Let $X$ be a simply-connected, smooth, projective Calabi-Yau threefold.  To my understanding, Bridgeland introduced stability conditions on triangulated categories to give a proper mathematical definition of the stringy Kahler moduli space (SKMS) from physics.  

Conjecturally, the classical (complexified) Kahler cone $\mathcal{K}_{X}(\mathbb{C})$ of $X$ gives an open chart on the SKMS around the large-volume limit.  Coordinates on $\mathcal{K}_{X}(\mathbb{C})$ are called Kahler moduli, and depending on the context, one may prefer to think of them as formal variables tracking degrees along effective curve classes in $X$, i.e. effective classes in $H_{2}(X, \mathbb{Z})$.  
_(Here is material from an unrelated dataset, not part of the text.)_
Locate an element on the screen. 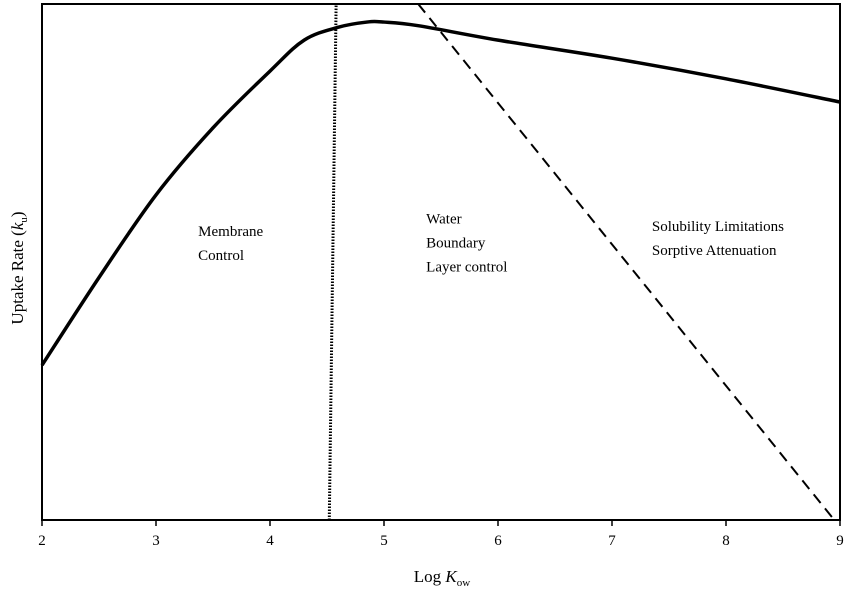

Classically, it makes sense to consider only certain Kahler moduli: this would be some sort of sub-cone, or collection of sub-cones, in $\mathcal{K}_{X}(\mathbb{C})$.  For example, one setting I'm interested in is when we have a proper surjective map

$$f: X \to \mathbb{P}^{1}$$

whose generic fibers are Calabi-Yau surfaces.  You have certain Kahler moduli tracking curve classes in the fibers of $f$, and other Kahler moduli tracking classes "transverse" to the fibers.  One might want to focus on just fiber classes, or transverse classes.  

So my question is: **can one expect submanifolds of the Bridgeland stability manifold/SKMS which correspond to only specific Kahler moduli, as I've described above?**

For example, in the case of fiber classes of $f$, one can define the Serre subcategory $Coh(f)_{0}$ of $Coh(X)$ whose objects are coherent sheaves on $X$ supported on the fibers of $f$.  You then get a full triangulated subcategory $D^{b}(X)_{f} \subset D^{b}(X)$ consisting of objects whose cohomology sheaves lie in $Coh(f)_{0}$.  

By applying the machinery of Bridgeland to $D^{b}(X)_{f}$ or some similar triangulated subcategory, can one find a submanifold of the stability manifold/SKMS corresponding to fiber classes of $f$?